A real-time gesture-controlled audio synthesizer that uses computer vision to track hand movements and generate sound through FM synthesis. Built with Web Audio API, MediaPipe Hands, and SharedArrayBuffer for ultra-low latency performance.
This application transforms hand gestures captured via webcam into musical sound using frequency modulation (FM) synthesis. The system processes hand position, pinch gestures, and rotation in real-time to control audio parameters, creating an intuitive gesture-to-sound mapping interface.

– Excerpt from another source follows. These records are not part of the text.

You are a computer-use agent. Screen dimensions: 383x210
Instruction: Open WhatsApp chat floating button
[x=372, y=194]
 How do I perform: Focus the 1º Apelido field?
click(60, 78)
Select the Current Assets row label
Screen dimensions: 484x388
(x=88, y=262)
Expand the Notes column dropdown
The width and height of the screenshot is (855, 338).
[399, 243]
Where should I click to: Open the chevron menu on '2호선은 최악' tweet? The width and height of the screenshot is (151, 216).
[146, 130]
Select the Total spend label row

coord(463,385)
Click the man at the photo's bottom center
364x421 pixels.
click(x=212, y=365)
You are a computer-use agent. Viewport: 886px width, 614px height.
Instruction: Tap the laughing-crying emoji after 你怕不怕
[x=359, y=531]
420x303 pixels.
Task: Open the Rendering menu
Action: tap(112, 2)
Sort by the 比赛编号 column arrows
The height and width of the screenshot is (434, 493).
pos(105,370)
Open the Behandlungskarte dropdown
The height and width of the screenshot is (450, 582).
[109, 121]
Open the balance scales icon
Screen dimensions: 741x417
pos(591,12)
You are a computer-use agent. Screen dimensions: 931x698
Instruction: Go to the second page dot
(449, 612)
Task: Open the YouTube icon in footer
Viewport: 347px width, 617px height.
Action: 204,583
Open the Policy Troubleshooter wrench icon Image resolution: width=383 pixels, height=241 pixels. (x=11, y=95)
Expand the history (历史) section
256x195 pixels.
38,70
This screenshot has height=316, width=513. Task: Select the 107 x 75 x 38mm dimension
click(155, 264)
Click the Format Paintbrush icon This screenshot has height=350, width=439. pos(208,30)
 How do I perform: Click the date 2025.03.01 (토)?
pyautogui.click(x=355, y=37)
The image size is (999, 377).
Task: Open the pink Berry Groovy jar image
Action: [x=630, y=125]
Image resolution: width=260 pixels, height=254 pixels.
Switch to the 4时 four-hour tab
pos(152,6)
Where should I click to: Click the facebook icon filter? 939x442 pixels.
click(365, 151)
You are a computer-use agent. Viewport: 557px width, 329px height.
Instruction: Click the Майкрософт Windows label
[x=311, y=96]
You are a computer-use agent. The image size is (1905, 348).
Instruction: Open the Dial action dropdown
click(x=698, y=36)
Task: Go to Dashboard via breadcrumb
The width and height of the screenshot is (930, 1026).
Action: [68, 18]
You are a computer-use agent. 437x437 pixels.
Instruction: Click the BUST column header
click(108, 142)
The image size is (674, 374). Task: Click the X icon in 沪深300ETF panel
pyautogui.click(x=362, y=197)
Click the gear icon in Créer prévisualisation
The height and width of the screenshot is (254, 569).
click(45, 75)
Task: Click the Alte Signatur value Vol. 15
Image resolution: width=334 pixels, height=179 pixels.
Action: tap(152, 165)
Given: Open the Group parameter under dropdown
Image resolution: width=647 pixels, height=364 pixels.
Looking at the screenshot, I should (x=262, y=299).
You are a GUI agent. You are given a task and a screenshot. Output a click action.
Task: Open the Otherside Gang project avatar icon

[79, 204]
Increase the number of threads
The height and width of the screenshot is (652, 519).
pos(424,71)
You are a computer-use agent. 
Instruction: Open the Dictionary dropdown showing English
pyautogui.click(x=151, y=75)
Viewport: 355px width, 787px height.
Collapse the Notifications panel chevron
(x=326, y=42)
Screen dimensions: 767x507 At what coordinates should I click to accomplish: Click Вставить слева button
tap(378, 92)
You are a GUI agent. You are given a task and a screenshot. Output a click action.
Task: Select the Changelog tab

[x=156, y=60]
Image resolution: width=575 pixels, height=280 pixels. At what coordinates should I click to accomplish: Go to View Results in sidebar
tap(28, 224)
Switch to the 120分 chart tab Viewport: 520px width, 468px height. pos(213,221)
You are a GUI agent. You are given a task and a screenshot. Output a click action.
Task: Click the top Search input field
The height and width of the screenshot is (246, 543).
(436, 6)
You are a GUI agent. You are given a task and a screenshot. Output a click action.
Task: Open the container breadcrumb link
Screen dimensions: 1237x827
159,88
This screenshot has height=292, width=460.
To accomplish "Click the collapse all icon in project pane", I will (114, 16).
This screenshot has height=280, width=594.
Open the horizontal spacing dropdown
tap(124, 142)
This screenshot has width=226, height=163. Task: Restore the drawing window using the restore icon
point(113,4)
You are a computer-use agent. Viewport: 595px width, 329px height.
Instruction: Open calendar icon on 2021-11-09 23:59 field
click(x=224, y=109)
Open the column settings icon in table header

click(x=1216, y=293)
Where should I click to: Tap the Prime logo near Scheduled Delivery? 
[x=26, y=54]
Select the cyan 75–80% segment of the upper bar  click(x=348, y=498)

┌─────────────────────────────────────────────────────┐
│ MAIN THREAD │
│ ┌─────────────┐ ┌─────────────────────────┐ │
│ │ Camera │───▶│ MediaPipe Hands │ │
│ │ (WebRTC) │ │ (WebGL accelerated) │ │
│ └─────────────┘ └───────────┬─────────────┘ │
│ │ │
│ Writes @ 30Hz│ │
│ ▼ │
│ ╔═══════════════════════════════════╗ │
│ ║ SharedArrayBuffer (32B) ║ │
│ ║ [X1,Y1,P1,R1,X2,Y2,P2,R2] ║ │
│ ╚═══════════════════════════════════╝ │
│ │
└─────────────────────────────────────────────────────┘
▲
│ Reads @ 44.1kHz
│ (lock-free)
┌────────────┴────────────┐
│ AudioWorklet │ ◀── Separate Thread
│ (FM Synthesis) │
└─────────────────────────┘
- Camera Capture: WebRTC captures video at 30fps
- Hand Tracking: MediaPipe Hands processes frames on the main thread using WebGL acceleration
- Gesture Analysis: Extracts wrist position (X,Y), pinch distance, and hand rotation
- Data Transfer: Writes gesture data to SharedArrayBuffer (or postMessage fallback)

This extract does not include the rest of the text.